MY DOG I come from a family that bonds heavily over our connection with our pets – our family group chat is just loads of pictures of them. My dog is a border collie x kelpie named Gizmo – he’s about 13 or 14 years old. My eldest sibling adopted him about 10 years ago, and then three or four years ago I had a cat, but I wasn’t living in a house at the time where I could actually have the cat, so we swapped pets. We’ve never swapped back. We’ve been through him eating anything from echidna spikes to chocolate cake, but he’s perfect and I love him.

BOOKS My mum owns a bookstore in my hometown and used the joke “we have more books than a bookshop!” around our house a lot. I never really realised how many books I owned until I started packing to move house.
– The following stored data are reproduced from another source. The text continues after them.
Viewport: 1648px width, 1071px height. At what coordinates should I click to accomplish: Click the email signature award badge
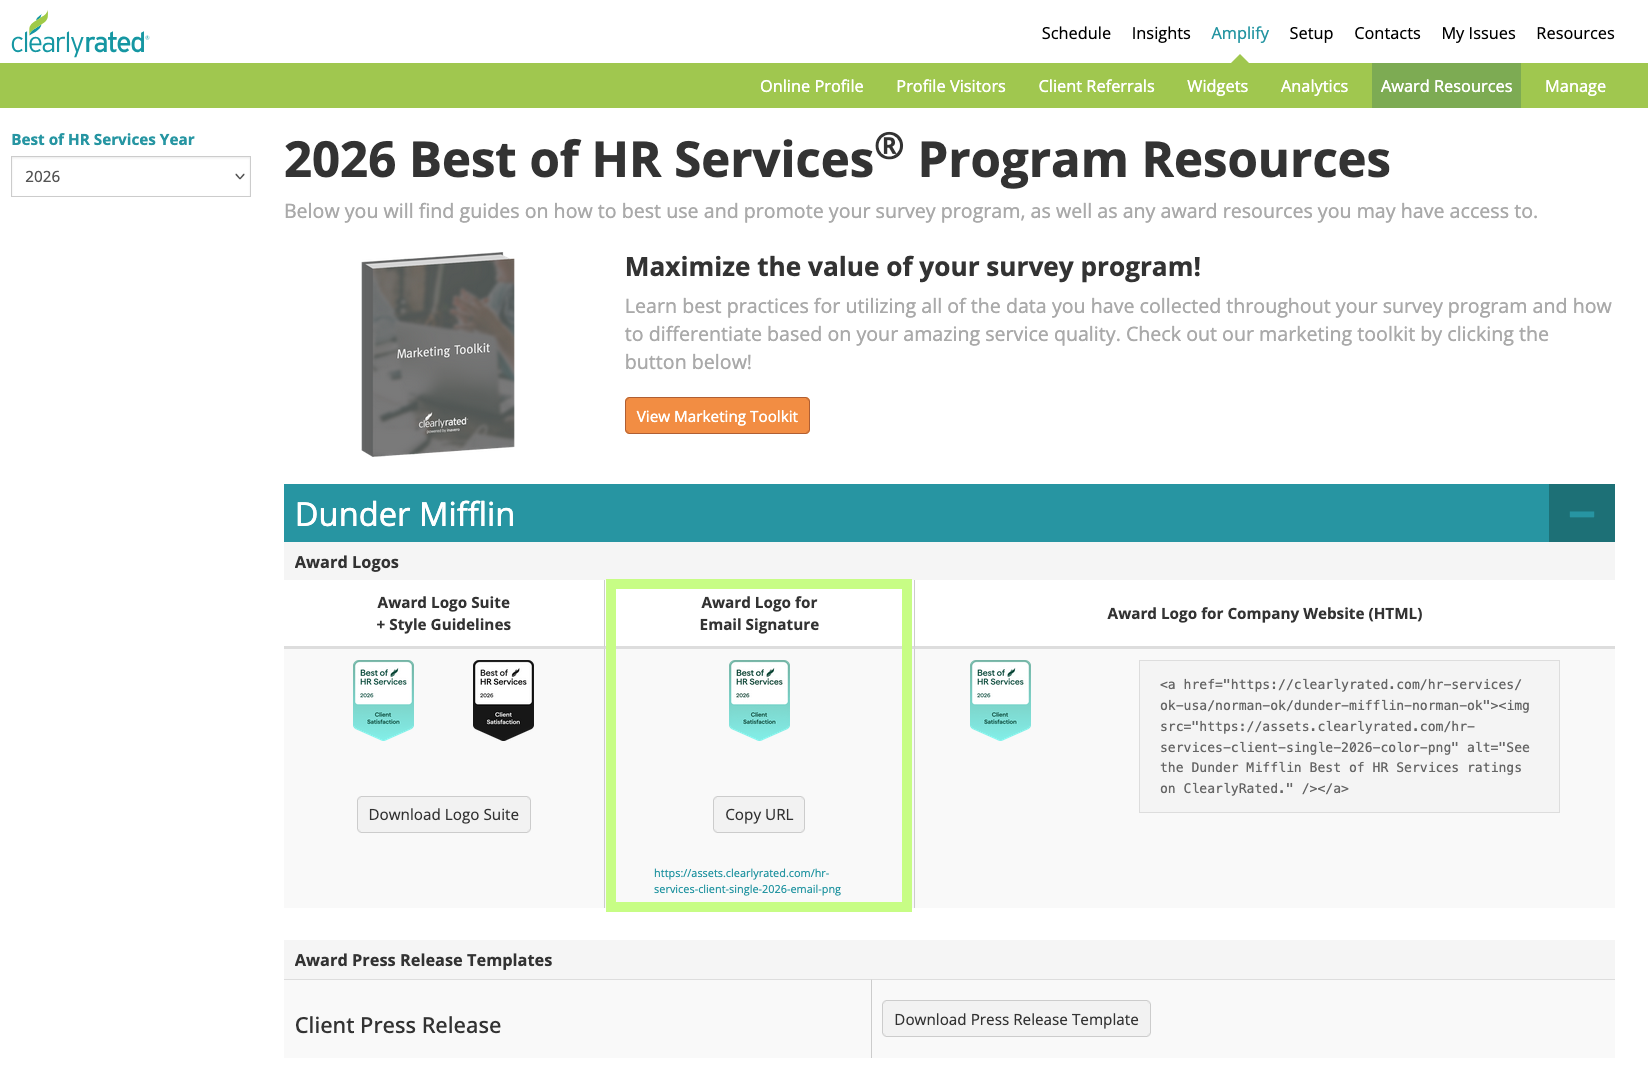coord(759,700)
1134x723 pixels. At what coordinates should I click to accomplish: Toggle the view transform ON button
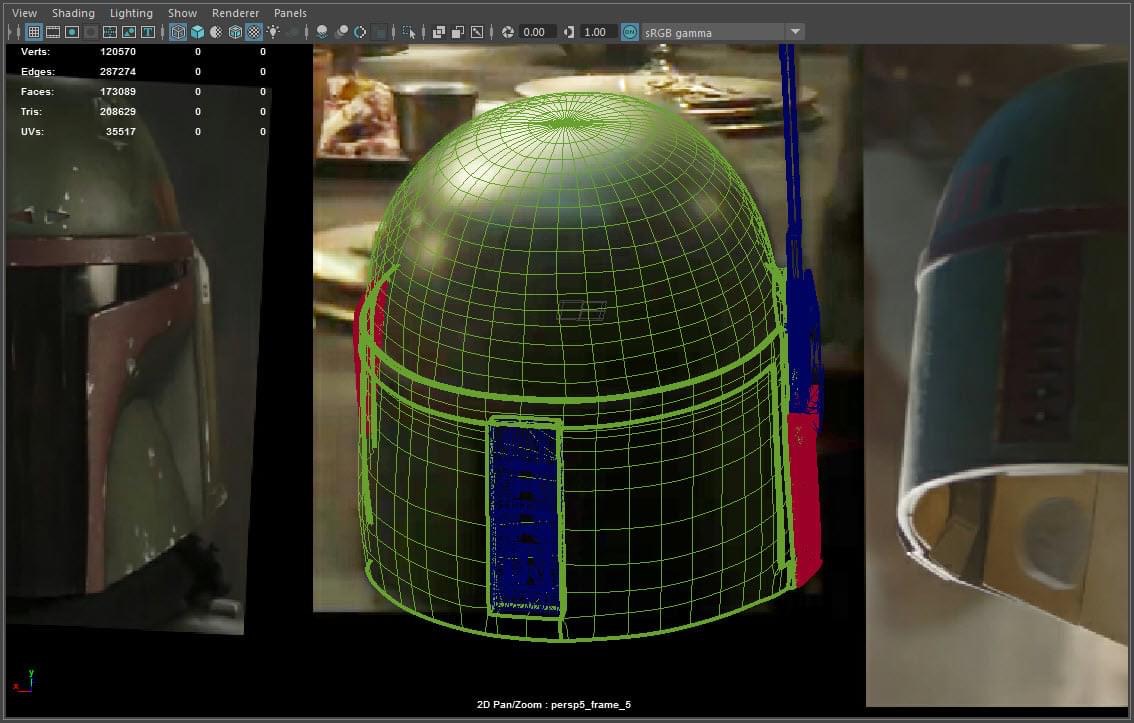tap(630, 32)
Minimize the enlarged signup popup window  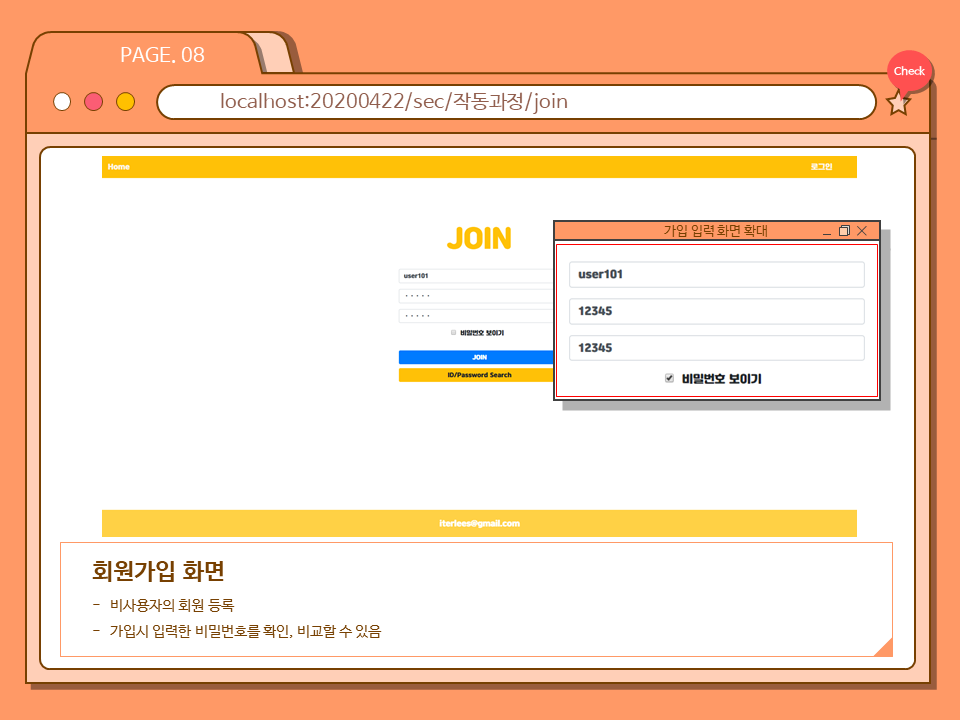click(827, 231)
It’s nice to experience a different world, and you can do that with books. They speak to so many things that we deal with in a way that makes it feel more tangible. I love stories that are easy to read and help you think about stuff in a different way. I just want to take holidays in other worlds.

TAKING TIME OUT I’ve been thinking about rest a lot more throughout the pandemic, and also just going through my own experience of dealing with chronic illness and having surgery for endometrio­sis. I’ve always needed a lot of rest, but there’s so much guilt that comes with it for a lot of people. There’s this pressure to always be on the move and I don’t think it’s sustainabl­e or healthy for anyone of any ability. So much of our self-worth feels tied in to our productivi­ty, but rest is the only reason we can do those things. Why punish yourself for taking time to look after yourself?

STORYTELLI­NG All stories are important for us to listen to. Stories have been told on these lands by Blakfellas for 60,000-plus years! My sister is a poet, and one of the songs on my first album is one of her poems. My love for storytelli­ng is maybe an extension of growing up around books I’ve really loved, and thinking about how people use words. A lot of my family members passed on before I was born. My language was not spoken in my generation, but through stories that are still here going back thousands of years. I wrote stories as a kid to make sense of my world, and now I do it for a living. It’s everything.